▶ Data supplied
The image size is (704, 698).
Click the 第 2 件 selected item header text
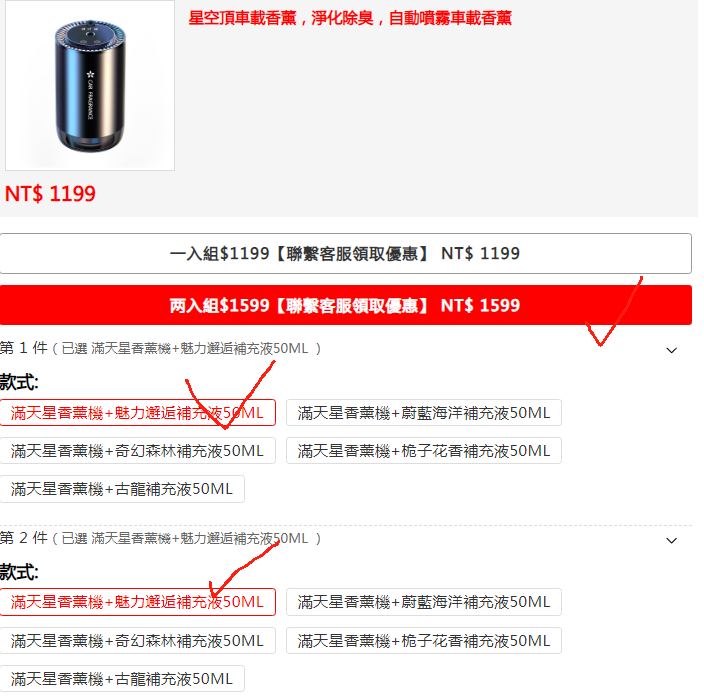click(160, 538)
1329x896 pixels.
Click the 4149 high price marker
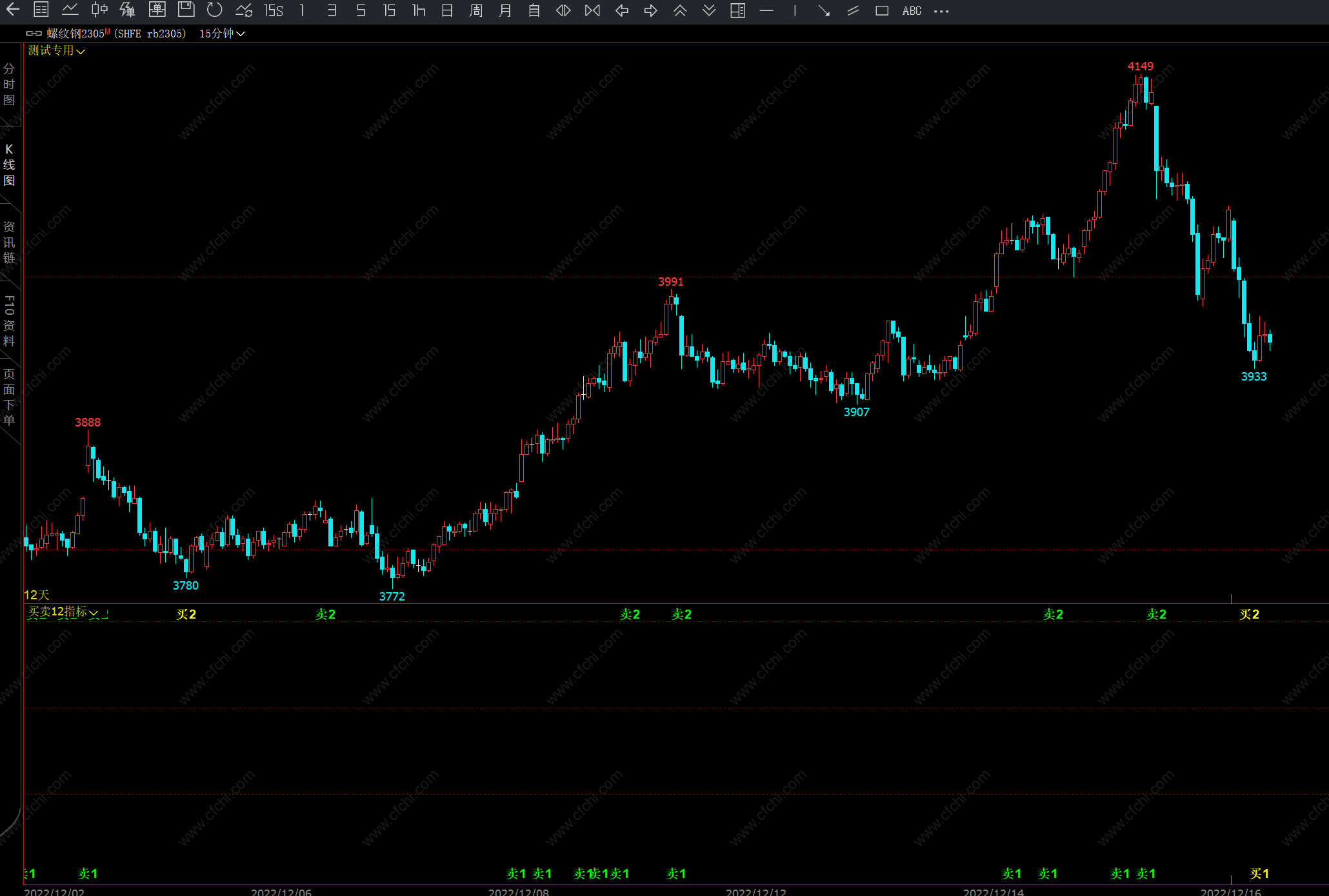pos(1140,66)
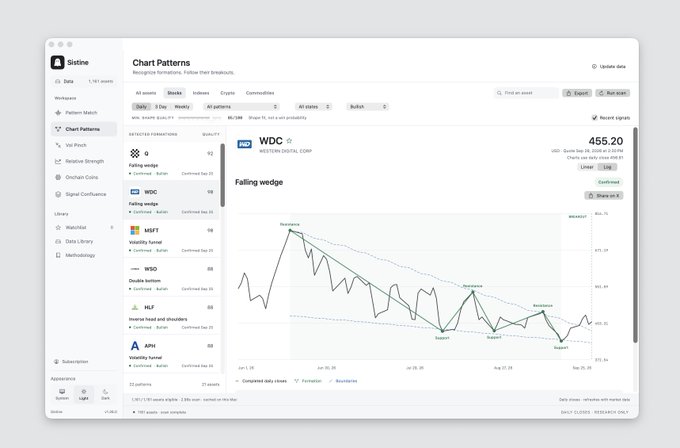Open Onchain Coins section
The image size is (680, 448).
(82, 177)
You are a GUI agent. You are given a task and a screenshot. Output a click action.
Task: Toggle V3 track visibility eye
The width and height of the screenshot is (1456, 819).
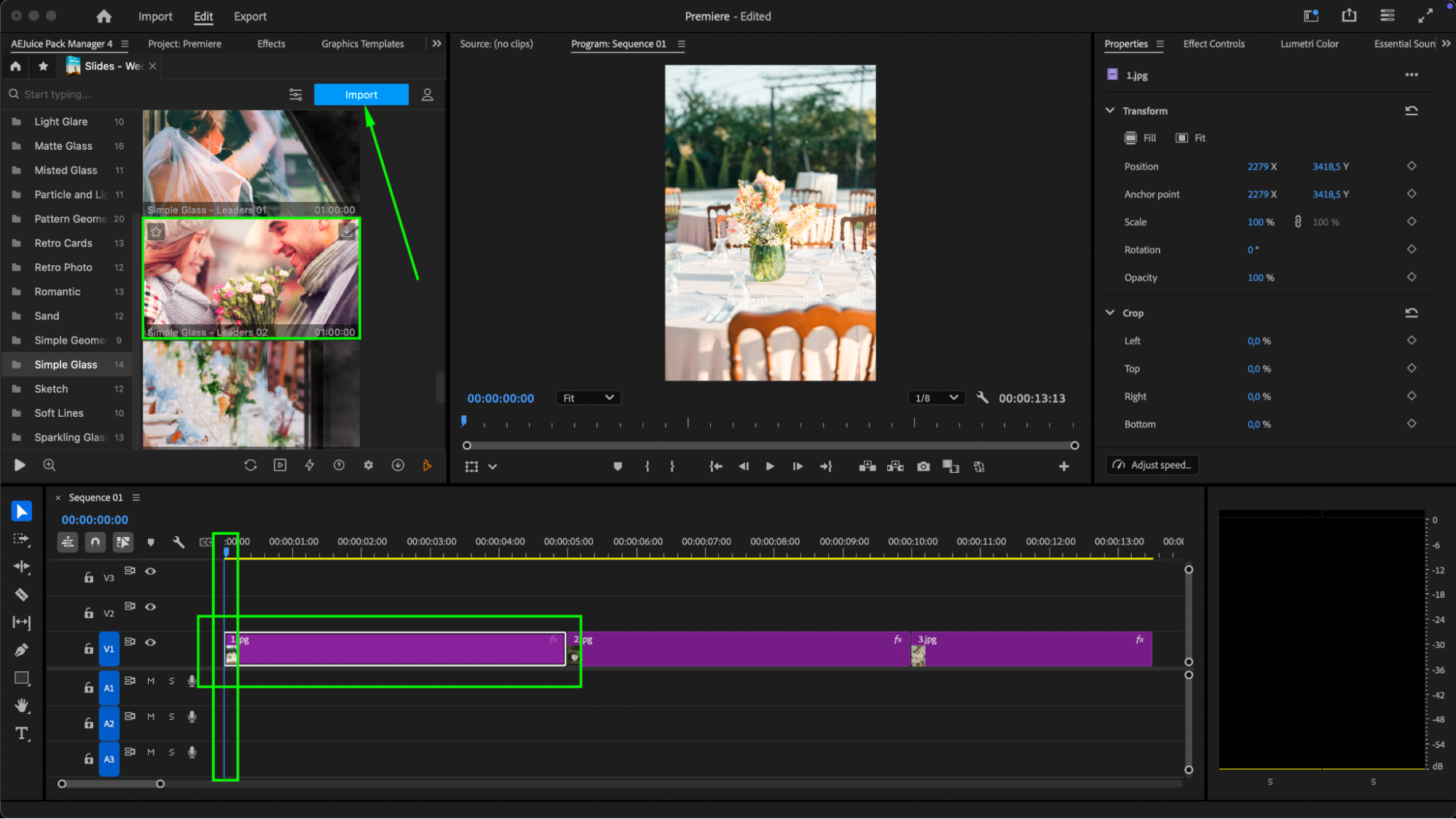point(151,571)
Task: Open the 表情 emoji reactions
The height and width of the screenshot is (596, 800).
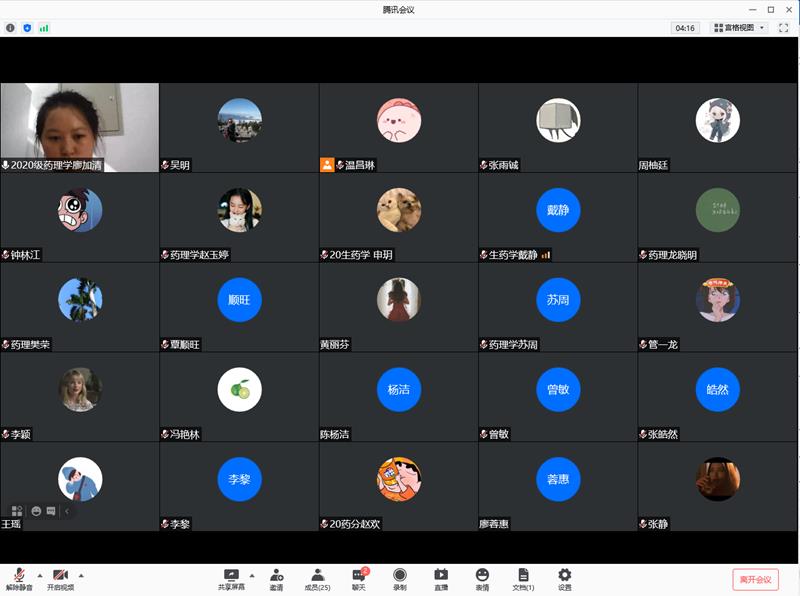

---

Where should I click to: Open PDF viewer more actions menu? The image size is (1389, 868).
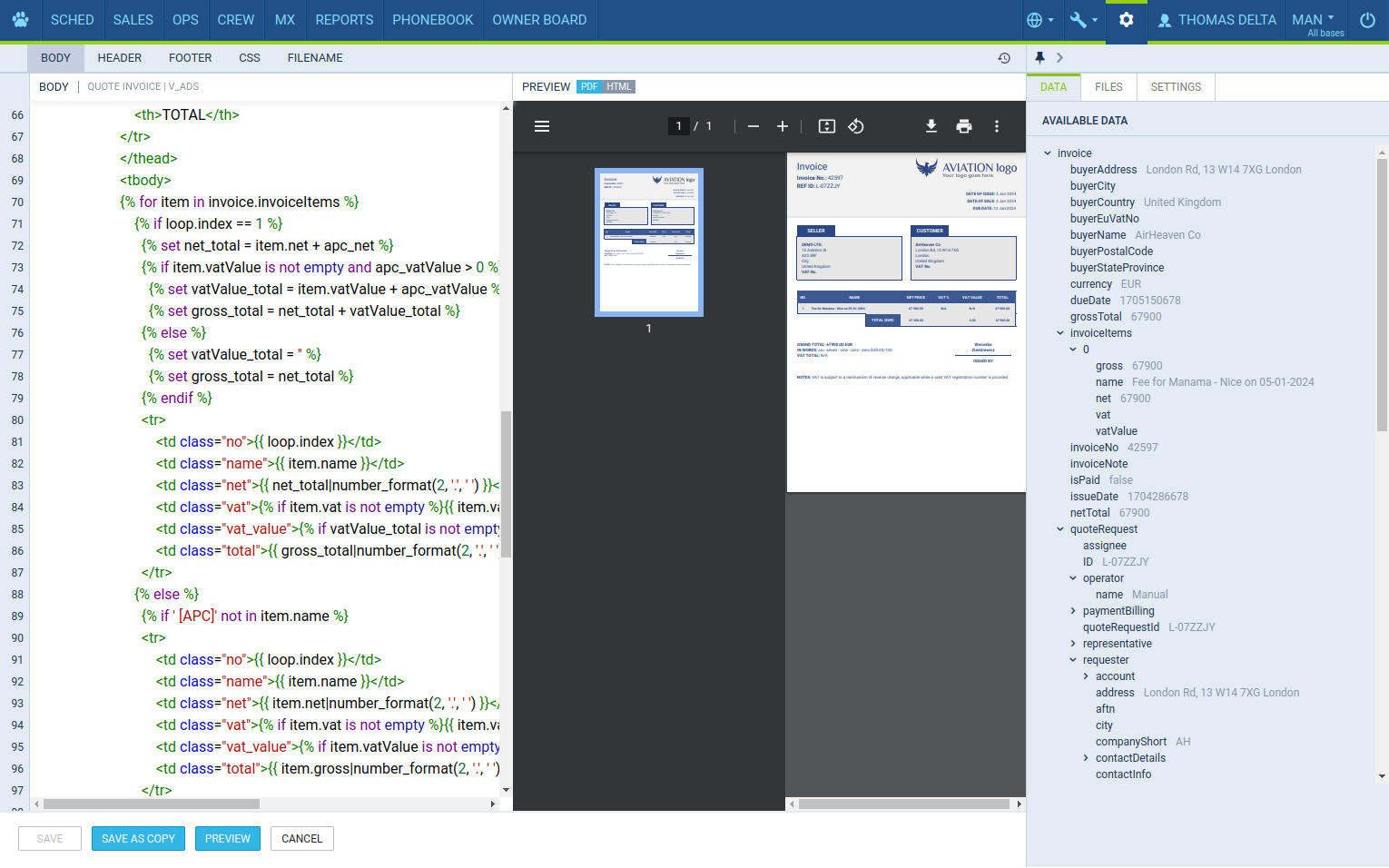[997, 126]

--

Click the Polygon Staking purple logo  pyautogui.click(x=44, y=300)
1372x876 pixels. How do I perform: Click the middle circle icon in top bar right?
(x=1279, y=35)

▶ Prompt
Repeat the data word for word, from the line containing "The image size is (704, 698)." through the line containing "The height and", both lines included. Leave the pictures out.

▶ Answer for the task
The image size is (704, 698).
Click the 第 2 件 selected item header text
click(160, 538)
1329x896 pixels.
Click the 4149 high price marker
pos(1140,66)
Open Onchain Coins section
The image size is (680, 448).
(82, 177)
You are a GUI agent. You are given a task and a screenshot. Output a click action.
Task: Toggle V3 track visibility eye
The width and height of the screenshot is (1456, 819).
point(151,571)
Task: Open the 表情 emoji reactions
The height and width of the screenshot is (596, 800).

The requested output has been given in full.